The Baby Boomer generation are the first, as a mass population rather than as a mass with a few privileged individuals in the self-serving elites, to have a genuine world view of the complex strands that snake through all our lives. We are the first with enough truths, despite the best spoiling efforts of greedy leaderships, to see through the veils of power. We are the first to have the privilege of viewing enough social and political strands to be able to see the common patterns. Friedman represents us well.
She is a writer with a driving need in her very DNA to proclaim the responsibility of us all to put peace and sentient love before our dangerous primitive, selfish drivers.
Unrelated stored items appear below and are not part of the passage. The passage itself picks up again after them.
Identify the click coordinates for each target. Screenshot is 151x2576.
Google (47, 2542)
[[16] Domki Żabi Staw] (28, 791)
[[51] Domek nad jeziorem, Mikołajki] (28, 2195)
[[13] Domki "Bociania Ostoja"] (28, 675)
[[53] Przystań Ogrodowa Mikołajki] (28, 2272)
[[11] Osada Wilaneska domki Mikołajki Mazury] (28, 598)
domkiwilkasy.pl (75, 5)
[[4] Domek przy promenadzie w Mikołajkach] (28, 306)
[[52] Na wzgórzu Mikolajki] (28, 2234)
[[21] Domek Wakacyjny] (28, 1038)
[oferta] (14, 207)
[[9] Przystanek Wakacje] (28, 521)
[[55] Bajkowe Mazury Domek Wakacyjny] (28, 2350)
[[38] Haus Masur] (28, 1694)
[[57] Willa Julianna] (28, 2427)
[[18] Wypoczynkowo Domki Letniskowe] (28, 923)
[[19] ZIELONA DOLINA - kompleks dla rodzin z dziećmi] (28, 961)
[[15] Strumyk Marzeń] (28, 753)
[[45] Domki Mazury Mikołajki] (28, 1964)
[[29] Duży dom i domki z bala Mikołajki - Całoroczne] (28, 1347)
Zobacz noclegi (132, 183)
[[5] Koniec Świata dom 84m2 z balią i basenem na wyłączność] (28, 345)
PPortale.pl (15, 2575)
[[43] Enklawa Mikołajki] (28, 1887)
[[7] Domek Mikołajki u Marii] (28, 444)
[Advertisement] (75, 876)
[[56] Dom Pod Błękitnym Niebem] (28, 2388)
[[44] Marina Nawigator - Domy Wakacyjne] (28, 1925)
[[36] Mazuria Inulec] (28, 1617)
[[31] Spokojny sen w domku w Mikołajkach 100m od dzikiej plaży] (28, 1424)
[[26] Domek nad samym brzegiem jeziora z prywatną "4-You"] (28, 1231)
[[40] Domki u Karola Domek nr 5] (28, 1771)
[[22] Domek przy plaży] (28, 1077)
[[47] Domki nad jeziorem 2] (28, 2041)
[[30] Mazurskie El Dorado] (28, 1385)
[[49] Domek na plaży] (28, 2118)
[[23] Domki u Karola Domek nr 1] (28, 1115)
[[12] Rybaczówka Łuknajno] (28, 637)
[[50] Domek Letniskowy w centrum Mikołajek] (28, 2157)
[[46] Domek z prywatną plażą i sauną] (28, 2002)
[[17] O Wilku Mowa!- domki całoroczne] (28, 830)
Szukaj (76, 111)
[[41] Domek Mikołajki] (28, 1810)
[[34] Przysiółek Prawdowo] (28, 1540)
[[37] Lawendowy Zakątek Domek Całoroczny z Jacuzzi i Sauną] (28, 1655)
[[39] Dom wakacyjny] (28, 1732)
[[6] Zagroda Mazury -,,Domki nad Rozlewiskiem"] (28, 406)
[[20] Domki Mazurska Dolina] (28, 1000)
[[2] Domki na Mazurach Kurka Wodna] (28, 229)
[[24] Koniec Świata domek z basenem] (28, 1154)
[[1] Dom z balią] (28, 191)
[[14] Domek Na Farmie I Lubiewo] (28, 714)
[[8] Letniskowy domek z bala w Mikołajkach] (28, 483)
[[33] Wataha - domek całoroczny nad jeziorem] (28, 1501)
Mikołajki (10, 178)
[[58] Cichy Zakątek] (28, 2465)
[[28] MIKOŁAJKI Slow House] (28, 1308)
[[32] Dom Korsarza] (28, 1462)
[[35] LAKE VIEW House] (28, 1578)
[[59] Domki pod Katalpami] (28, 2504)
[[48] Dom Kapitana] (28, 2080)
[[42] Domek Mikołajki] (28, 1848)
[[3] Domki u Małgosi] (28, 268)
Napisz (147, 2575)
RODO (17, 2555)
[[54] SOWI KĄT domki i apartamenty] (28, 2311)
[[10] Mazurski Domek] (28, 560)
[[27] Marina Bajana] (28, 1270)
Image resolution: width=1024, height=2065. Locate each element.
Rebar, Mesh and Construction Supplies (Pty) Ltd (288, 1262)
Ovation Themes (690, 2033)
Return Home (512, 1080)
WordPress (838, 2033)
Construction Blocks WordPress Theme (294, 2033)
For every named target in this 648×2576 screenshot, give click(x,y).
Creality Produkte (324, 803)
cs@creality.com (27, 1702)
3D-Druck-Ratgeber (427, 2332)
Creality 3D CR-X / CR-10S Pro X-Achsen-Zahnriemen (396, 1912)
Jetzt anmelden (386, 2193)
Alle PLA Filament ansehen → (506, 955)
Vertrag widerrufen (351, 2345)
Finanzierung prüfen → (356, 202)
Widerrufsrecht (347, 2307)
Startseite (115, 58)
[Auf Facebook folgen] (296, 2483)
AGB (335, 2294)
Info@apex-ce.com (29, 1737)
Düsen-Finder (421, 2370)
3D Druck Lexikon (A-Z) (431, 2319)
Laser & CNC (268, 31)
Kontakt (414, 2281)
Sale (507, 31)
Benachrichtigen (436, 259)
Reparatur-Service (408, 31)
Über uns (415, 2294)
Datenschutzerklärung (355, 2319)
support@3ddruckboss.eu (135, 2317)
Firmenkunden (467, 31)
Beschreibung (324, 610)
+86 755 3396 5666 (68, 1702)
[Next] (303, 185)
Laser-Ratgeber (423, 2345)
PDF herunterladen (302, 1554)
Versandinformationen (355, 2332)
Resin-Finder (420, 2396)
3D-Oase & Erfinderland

It is a pity then that the leadership of our generation is betraying us so badly both on the macro and micro political levels.
I can but wonder at those that look at the the mechanical vehicle, the plot, and make some strange claim that the characters wouldn't behave in such and such a way, or that history didn't really happen like that. The view we are shown is receding from the rear, proceeding to the side, and progressing beyond the windscreen. The point isn't in the particular way the strands cross in the text, it is the subtext. As I see her words: we must not remember the message of the hippy generation as give peace a chance, we must remember it as peace is the only chance we have. The rescuer's path is our only sustainable path. So it is sad that the young of Malca's generation, the ones so gifted with vision, now lead the world so badly.
I'm sure that Friedman will say if I have lost my way on the path she outlined.